The reputable Chinese organizations have suffered some from these accusations, but are eager to open their books to the public and show that they are using the money to benefit those with the greatest need. These debates are also helping raise awareness that there are organizations in China that are actually helping people.

These two scandals led one philanthropist to add very detailed criteria to his poverty alleviation grant for Guangxi province. He said that he would give 130 million rmb, but would only allow for a 3% management fee. He also included a clear, and quantitative definition of poverty, that could be used to assess the recipients need. He said if even .3% of the donation was misappropriated, he would require that the entirety of the management fee be returned. When the final audit was finished, it was found that all of the money had been given to truly needy families.

NGOs in China are rising to China’s problems with flexible approaches that give them the agility needed to meet these challenges. This final example shows that with strict oversight, corruption can be controlled, and I hope that the Party is starting to take note.


4 Comments

  1. Chopstik says:

    >>This final example shows that with strict oversight, corruption can be controlled, and I hope that the Party is starting to take note.

    I’m sure the Party is taking note. The problem is that all they’re doing is taking note while failing to pursue the sort of actions necessary to ensure the sort of strict oversight you discuss here.

    Or maybe I’m just a pessimist… *sigh*

  2. Lao Why? says:

    Recall the less than successful visit by Buffet and Gates to try to drum up philanthropic momentum.

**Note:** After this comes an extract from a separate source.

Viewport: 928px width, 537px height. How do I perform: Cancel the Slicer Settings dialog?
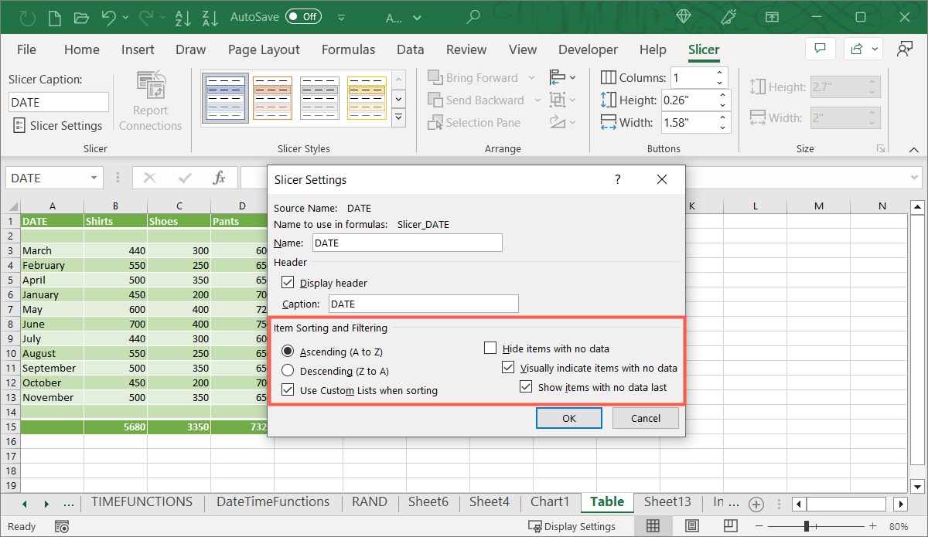[645, 417]
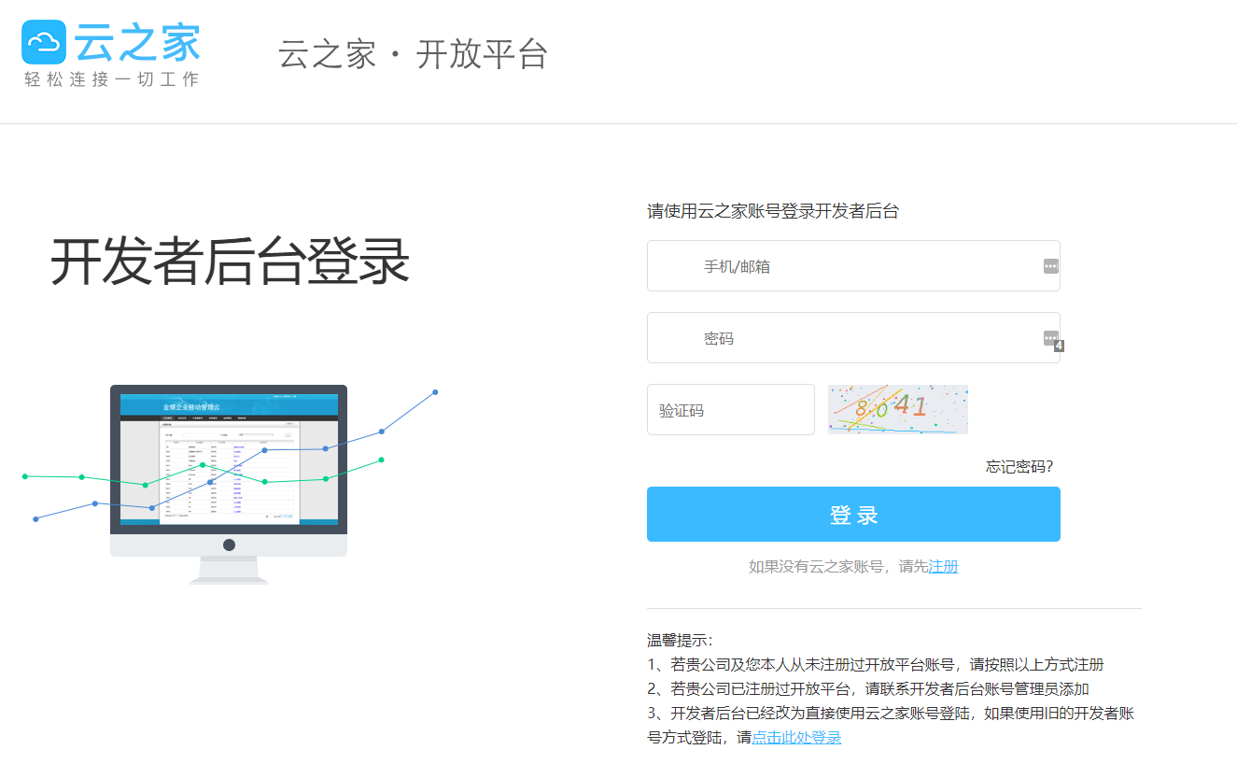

Although many cultural explanations were offered, I think it is safe to say that most sincere people would agree that the heavy control over such charitable donations and the domination by the government of NGOs influence people not to contribute.

  3. […] 中国见红博客:中国民间社团所面临的挑战——近期“慈善机构”爆出的丑闻,也显示出非政府组织在中国面临的一些困难 […]

  4. yaxue c. says:

    Thanks Tom for the great posts. It’s something I know very little and would like to know more. I am hoping that China’s best-intended and effectively-managed NGOs will serve more purposes as Tom hoped. China does not lack people who want to serve the country and the people (not in the sense the propaganda uses it of course), and their biggest obstacle has always been the Party and the government. For China truly to become a civil society, the party has to change. In fact the party takes care not to refer citizens as “citizens” (公民) in discussing social affairs (passport being one of the exceptions) but as “mass” (群众) because citizen is too civic-sounding, somewhat unsettling and not agreeable a word to their mind-set.